Climate data for Santuario/Apía, elevation 1,650 m (5,410 ft), (1981–2010)
| Month | Jan | Feb | Mar | Apr | May | Jun | Jul | Aug | Sep | Oct | Nov | Dec | Year |
| Mean daily maximum °C (°F) | 23.8 (74.8) | 24.1 (75.4) | 24.0 (75.2) | 23.4 (74.1) | 23.4 (74.1) | 23.5 (74.3) | 23.9 (75.0) | 24.3 (75.7) | 23.9 (75.0) | 23.1 (73.6) | 22.9 (73.2) | 23.2 (73.8) | 23.6 (74.5) |
| Daily mean °C (°F) | 19.1 (66.4) | 19.4 (66.9) | 19.4 (66.9) | 19.3 (66.7) | 19.2 (66.6) | 19.3 (66.7) | 19.6 (67.3) | 19.7 (67.5) | 19.2 (66.6) | 18.7 (65.7) | 18.7 (65.7) | 18.9 (66.0) | 19.2 (66.6) |
| Mean daily minimum °C (°F) | 16.1 (61.0) | 16.2 (61.2) | 16.3 (61.3) | 16.3 (61.3) | 16.4 (61.5) | 16.3 (61.3) | 16.2 (61.2) | 16.3 (61.3) | 16.1 (61.0) | 15.9 (60.6) | 15.9 (60.6) | 16.1 (61.0) | 16.2 (61.2) |
| Average precipitation mm (inches) | 111.2 (4.38) | 116.7 (4.59) | 144.9 (5.70) | 207.3 (8.16) | 214.5 (8.44) | 176.2 (6.94) | 148.7 (5.85) | 136.9 (5.39) | 169.1 (6.66) | 218.8 (8.61) | 217.2 (8.55) | 139.5 (5.49) | 2,001.1 (78.78) |
| Average precipitation days | 14 | 13 | 17 | 20 | 20 | 17 | 16 | 14 | 17 | 21 | 20 | 16 | 199 |
| Average relative humidity (%) | 84 | 83 | 84 | 85 | 86 | 84 | 81 | 79 | 82 | 85 | 86 | 86 | 84 |
| Mean monthly sunshine hours | 155.0 | 138.3 | 130.2 | 111.0 | 117.8 | 126.0 | 173.6 | 173.6 | 138.0 | 108.5 | 108.0 | 127.1 | 1,607.1 |
| Mean daily sunshine hours | 5.0 | 4.9 | 4.2 | 3.7 | 3.8 | 4.2 | 5.6 | 5.6 | 4.6 | 3.5 | 3.6 | 4.1 | 4.4 |
Source: Instituto de Hidrologia Meteorologia y Estudios Ambientales

==Town plan==
The urban area comprises the boroughs of Jaime Rendón, Bermeja, Centenario, Quince de Agosto, El Clavel, Santa Inés, Villa de las Cáscaras, Acozma I, Motoristas, San Juan, San Vicente, Asovice, Villaserrana and Antonio Nariño.

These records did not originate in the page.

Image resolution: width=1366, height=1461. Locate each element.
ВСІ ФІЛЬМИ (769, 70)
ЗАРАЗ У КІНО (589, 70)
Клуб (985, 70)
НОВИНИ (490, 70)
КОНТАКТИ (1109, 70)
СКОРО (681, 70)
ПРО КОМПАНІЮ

The rural area is made up of 45 corregimientos: Dos Quebradas, Guarne, San Andrés, San Agustín, La floresta, La Máquina, La sombra, El Manzano, Matecaña, Las Delicias, Bajo Manzanillo, Monte verde, El Jazmín, Alto Manzanillo, Miravalle, San Carlos, El Guanábano, El Quindío, La Equis, El Bosque, El Vergel, El Encanto, San Rafael, Alta Campana, Las Cumbres, Buena Vista, Baja Campana, La María, Valladolid, El Carmelo, El Jardín, Pavero, La Estrella, Alta Estrella, Jordania, La Línea, La Nubia, El Diamante, Agua Bonita, Candelaria, La Farallona, La Garrucha, Las Cabañas, Agualinda y Campo Alegre.

==Economy==
The economy's mainstay is agriculture, especially coffee. It is located in one of the world's prime coffee growing areas and is the home of the organic coffee movement. The organic coffee movement is led by Francisco Jose "Pacho" Herrera Gallego

==Culture==
The town is well known for its cultural contributions at a national level, especially its music bands and musicians such as Rubo Marín Pulgarín and Carlos Fernando López Naranjo.
In the months of April, May and June of this year (2019), again three poets of Apía, triumphed in international contests of sonnet in Spanish publishers: Gersaín Antonio Restrepo Agudelo, Juan Hely Morales Bedoya and Francisco Javier López Naranjo.